=== Your goal ===
Your task is to repeat the lines below exactly, excluding any pictures they contain.

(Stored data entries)
..........

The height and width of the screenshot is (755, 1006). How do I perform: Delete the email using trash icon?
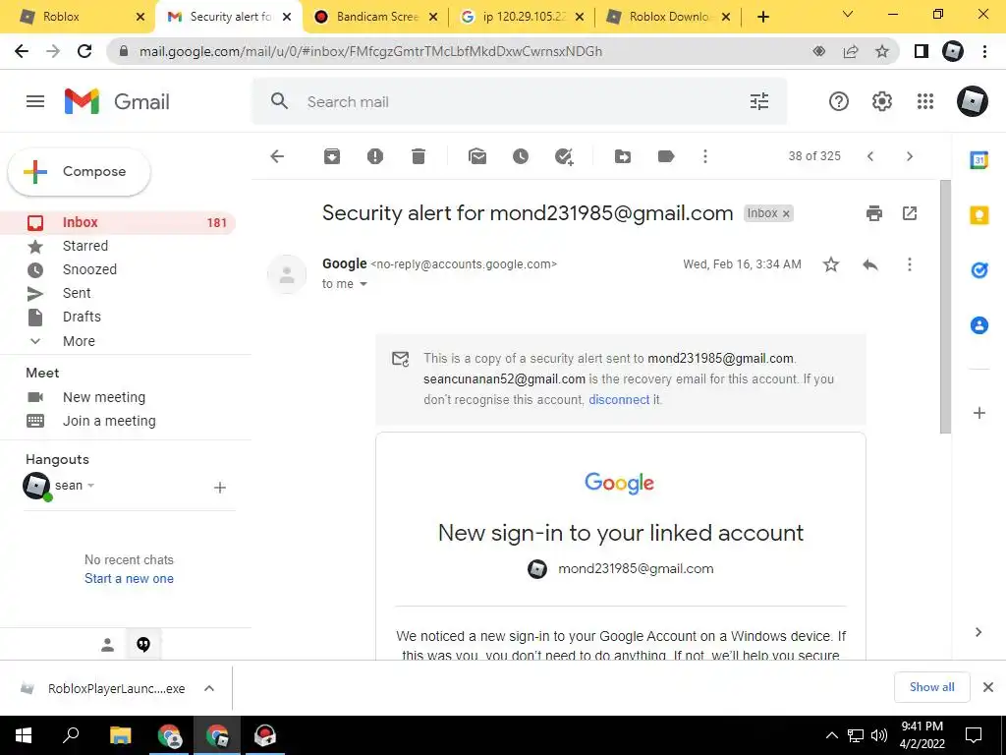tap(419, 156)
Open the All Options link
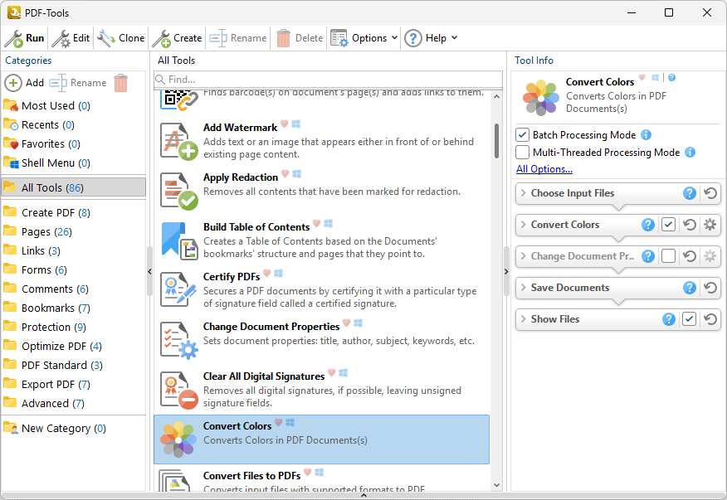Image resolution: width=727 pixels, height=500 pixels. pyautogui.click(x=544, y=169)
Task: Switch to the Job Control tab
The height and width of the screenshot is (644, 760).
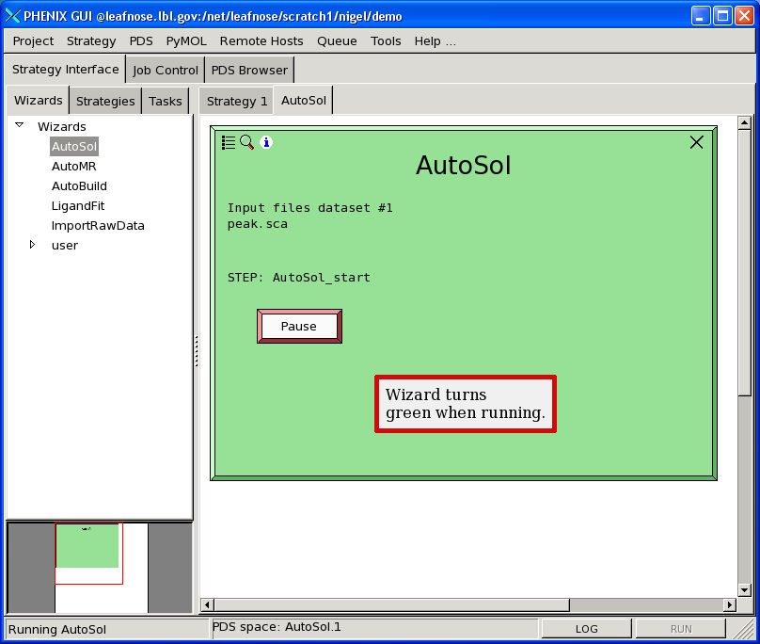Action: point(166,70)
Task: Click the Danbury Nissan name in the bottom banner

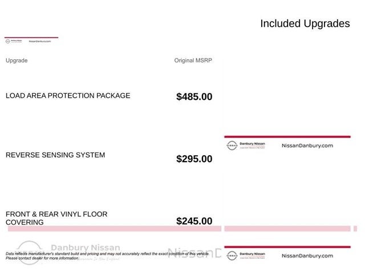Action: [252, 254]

..........

=== Response below ===
The height and width of the screenshot is (755, 1006). How do I perform: Delete the email using trash icon?
tap(419, 156)
Open the All Options link
Image resolution: width=727 pixels, height=500 pixels. pyautogui.click(x=544, y=169)
Task: Switch to the Job Control tab
The height and width of the screenshot is (644, 760).
Action: point(166,70)
Task: Click the Danbury Nissan name in the bottom banner

Action: [252, 254]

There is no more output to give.